ABOUT THIS EXERCISE
Look through the entries below and return all lines including the word "green".
# # # # # # #
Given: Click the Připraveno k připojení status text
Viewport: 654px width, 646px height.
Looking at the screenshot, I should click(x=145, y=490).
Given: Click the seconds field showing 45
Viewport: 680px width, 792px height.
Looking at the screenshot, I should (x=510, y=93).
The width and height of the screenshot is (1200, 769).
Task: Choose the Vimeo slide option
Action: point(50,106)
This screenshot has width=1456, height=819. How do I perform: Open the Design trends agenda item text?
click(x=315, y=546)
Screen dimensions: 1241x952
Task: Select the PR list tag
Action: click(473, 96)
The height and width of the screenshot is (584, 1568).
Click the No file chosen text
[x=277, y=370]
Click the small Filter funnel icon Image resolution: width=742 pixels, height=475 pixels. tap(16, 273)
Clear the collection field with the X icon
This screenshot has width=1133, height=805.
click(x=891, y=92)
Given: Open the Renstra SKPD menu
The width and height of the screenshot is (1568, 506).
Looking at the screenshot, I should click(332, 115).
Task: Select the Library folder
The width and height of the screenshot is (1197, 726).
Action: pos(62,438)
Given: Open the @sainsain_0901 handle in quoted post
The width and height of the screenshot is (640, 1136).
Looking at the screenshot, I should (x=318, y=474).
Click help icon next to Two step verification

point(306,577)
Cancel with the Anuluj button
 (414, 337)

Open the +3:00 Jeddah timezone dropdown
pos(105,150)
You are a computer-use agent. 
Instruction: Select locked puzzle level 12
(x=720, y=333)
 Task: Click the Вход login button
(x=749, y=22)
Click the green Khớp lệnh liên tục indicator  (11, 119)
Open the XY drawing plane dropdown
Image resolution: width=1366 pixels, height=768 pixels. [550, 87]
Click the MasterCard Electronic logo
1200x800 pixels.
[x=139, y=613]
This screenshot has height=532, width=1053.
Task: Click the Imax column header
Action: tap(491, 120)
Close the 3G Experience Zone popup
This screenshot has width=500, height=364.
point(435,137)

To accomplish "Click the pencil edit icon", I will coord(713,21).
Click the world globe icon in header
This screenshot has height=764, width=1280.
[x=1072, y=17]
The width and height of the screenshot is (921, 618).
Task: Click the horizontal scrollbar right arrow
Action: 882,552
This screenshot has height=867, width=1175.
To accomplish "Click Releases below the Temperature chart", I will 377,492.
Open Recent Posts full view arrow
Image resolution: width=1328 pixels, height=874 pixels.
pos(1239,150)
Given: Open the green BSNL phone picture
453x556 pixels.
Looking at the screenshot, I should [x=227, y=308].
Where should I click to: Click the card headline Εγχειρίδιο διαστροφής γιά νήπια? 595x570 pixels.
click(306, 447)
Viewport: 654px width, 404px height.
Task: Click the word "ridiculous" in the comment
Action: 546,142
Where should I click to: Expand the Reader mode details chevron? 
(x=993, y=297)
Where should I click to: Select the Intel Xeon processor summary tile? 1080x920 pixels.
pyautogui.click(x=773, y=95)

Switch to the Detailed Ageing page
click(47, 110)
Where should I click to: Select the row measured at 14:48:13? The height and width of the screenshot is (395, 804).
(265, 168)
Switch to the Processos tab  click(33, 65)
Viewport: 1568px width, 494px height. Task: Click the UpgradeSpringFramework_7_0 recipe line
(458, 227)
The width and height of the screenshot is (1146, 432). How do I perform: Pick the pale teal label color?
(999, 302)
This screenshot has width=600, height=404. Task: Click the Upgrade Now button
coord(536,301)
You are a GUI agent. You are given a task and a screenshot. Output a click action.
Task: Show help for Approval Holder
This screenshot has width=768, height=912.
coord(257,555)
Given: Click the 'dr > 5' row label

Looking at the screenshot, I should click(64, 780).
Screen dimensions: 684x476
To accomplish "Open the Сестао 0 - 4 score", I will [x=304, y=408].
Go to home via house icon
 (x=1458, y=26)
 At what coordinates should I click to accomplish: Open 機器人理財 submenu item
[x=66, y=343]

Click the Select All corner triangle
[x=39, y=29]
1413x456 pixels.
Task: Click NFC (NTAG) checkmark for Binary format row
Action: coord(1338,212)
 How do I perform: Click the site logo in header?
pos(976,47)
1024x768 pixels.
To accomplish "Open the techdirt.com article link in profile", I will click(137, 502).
# # # # # # #
RESPONSE AREA
Click the green Khớp lệnh liên tục indicator  (11, 119)
Given: Open the green BSNL phone picture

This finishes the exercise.